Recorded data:
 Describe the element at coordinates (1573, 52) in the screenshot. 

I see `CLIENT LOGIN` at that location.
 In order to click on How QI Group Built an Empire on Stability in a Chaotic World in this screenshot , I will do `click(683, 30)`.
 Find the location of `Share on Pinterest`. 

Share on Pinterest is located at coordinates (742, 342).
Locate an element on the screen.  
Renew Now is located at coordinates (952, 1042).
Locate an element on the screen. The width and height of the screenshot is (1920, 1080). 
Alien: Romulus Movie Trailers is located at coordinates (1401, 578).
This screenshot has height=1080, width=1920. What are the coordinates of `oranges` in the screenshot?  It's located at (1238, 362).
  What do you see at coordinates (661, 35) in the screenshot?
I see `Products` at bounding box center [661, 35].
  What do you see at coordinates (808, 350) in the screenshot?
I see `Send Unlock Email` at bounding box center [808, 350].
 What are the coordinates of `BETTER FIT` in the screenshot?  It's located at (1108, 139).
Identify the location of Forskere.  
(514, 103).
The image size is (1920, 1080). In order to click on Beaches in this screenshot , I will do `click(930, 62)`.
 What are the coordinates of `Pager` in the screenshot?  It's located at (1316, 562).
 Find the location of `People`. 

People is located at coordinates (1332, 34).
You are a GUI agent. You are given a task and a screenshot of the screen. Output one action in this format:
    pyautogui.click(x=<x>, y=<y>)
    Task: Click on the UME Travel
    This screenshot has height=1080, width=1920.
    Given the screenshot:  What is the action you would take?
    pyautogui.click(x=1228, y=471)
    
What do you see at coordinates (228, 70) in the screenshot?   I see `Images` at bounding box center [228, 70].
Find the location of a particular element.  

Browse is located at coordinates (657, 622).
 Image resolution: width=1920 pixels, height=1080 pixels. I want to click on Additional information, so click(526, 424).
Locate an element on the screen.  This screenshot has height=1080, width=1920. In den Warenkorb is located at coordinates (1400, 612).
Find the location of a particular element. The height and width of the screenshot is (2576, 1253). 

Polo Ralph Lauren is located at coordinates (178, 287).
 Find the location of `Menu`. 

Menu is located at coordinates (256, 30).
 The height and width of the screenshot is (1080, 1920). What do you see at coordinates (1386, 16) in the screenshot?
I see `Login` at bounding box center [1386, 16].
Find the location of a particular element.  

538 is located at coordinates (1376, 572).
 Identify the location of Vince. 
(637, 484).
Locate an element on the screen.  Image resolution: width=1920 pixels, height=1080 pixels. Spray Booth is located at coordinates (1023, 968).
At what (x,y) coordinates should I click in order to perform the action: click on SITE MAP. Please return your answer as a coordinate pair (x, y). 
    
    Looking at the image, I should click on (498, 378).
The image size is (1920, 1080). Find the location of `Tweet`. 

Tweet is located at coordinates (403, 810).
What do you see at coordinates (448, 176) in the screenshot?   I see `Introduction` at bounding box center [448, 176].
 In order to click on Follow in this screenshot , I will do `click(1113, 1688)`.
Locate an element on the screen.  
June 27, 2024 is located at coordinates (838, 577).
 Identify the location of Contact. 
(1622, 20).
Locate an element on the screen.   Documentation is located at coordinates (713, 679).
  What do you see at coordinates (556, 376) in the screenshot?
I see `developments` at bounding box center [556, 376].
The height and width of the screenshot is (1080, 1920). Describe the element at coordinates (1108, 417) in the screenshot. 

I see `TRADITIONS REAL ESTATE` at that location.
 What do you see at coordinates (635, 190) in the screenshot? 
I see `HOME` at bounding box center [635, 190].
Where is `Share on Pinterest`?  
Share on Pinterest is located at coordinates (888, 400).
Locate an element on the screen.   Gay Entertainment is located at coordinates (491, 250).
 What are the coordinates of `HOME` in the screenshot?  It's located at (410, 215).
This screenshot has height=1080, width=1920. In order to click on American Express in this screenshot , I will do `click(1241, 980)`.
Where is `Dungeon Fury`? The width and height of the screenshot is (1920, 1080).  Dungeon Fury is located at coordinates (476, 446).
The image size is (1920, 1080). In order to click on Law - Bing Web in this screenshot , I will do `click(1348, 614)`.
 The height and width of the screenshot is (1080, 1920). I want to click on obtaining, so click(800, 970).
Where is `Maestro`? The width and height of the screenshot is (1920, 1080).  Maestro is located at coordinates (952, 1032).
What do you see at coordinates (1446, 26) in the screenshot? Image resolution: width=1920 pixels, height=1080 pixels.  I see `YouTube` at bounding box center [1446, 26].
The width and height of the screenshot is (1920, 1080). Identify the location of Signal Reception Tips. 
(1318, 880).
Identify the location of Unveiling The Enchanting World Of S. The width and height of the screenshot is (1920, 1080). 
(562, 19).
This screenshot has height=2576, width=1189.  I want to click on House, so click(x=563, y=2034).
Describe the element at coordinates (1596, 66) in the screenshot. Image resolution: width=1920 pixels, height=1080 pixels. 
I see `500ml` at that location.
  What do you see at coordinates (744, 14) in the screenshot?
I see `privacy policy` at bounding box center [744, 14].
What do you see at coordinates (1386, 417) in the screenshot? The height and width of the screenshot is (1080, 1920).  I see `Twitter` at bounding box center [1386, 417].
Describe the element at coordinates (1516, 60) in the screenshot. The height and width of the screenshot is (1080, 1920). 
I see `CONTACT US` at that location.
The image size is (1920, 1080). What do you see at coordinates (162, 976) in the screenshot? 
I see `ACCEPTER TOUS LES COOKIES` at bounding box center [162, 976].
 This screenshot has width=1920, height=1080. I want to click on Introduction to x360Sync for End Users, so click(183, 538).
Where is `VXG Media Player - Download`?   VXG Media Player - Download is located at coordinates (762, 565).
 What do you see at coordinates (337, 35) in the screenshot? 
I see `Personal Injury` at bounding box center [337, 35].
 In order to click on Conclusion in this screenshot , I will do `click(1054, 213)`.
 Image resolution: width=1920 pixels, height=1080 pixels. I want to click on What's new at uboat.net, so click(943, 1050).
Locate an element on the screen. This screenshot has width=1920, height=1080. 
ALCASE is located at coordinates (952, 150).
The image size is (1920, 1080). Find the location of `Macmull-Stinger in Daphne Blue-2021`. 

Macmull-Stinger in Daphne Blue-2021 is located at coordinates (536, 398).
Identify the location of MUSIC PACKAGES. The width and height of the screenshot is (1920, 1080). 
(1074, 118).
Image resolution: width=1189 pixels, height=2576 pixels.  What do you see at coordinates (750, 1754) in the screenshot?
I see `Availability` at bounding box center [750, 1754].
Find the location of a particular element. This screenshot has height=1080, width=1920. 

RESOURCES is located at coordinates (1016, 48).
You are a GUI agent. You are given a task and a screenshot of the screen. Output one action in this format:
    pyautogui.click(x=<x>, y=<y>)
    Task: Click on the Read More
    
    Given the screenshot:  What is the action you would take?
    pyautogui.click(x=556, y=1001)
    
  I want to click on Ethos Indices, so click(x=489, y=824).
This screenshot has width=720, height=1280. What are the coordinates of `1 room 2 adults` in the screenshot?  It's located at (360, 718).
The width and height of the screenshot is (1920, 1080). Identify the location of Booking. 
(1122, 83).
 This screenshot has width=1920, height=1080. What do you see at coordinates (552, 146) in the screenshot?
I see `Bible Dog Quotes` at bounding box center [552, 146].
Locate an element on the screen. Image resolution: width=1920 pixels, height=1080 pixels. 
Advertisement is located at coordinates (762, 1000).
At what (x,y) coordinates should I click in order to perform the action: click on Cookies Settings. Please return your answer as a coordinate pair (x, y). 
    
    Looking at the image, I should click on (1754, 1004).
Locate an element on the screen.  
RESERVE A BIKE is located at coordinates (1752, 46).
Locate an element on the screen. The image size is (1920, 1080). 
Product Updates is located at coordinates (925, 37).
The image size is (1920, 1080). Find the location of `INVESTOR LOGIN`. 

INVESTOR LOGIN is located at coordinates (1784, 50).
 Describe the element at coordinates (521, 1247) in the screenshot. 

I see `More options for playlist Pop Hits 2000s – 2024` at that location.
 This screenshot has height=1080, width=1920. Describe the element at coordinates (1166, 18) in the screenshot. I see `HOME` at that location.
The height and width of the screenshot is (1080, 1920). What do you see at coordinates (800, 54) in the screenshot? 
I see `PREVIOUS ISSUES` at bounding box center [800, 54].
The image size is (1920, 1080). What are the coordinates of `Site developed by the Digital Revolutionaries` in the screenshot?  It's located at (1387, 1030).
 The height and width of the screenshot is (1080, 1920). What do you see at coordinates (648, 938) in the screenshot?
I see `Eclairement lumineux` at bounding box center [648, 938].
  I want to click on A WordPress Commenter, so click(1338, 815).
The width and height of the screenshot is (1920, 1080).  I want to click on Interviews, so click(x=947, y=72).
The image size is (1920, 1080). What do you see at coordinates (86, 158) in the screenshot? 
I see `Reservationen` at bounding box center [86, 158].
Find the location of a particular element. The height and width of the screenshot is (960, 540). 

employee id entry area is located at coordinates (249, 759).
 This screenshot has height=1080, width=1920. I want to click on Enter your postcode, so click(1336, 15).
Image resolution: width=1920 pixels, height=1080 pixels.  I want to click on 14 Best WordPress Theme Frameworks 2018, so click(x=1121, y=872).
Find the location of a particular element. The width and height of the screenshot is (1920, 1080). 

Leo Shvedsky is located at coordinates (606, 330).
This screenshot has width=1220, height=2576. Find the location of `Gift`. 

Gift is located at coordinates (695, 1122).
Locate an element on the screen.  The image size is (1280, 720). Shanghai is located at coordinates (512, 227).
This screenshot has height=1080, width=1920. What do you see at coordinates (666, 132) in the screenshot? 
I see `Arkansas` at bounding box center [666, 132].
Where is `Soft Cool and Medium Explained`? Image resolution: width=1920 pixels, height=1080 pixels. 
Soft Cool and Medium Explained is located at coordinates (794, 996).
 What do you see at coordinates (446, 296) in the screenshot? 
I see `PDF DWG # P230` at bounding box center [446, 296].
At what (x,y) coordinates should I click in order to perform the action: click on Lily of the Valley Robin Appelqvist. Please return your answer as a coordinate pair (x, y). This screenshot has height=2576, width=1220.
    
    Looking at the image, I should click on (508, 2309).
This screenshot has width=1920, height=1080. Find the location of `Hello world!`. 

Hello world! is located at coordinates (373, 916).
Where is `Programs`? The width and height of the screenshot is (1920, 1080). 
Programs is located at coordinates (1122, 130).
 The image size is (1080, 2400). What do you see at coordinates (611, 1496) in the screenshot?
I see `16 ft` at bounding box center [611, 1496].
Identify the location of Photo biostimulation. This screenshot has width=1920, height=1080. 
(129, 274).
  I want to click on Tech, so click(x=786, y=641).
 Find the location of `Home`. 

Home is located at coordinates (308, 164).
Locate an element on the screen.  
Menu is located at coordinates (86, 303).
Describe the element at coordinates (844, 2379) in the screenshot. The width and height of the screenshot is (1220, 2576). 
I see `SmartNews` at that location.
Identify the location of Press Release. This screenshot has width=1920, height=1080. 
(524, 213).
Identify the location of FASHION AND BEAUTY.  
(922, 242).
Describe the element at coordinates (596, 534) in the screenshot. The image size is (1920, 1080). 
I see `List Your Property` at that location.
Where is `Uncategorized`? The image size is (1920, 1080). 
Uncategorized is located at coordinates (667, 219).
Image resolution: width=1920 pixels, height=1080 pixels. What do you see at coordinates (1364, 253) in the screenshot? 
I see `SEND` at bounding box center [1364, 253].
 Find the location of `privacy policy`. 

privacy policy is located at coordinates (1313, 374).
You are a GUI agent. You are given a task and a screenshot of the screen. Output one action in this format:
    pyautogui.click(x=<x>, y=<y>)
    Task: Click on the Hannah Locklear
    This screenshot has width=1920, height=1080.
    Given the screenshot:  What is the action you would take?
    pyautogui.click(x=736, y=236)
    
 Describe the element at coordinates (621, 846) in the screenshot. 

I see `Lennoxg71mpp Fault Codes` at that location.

## Task directions
Return everything in the records above from the line containing "Find the location of a particular element. This" down to the line containing "This screenshot has width=720, height=1280.", copying each line exactly with both of those lines included.

## Task answer
Find the location of a particular element. This screenshot has height=1080, width=1920. 

RESOURCES is located at coordinates (1016, 48).
You are a GUI agent. You are given a task and a screenshot of the screen. Output one action in this format:
    pyautogui.click(x=<x>, y=<y>)
    Task: Click on the Read More
    
    Given the screenshot:  What is the action you would take?
    pyautogui.click(x=556, y=1001)
    
  I want to click on Ethos Indices, so click(x=489, y=824).
This screenshot has width=720, height=1280. What are the coordinates of `1 room 2 adults` in the screenshot?  It's located at (360, 718).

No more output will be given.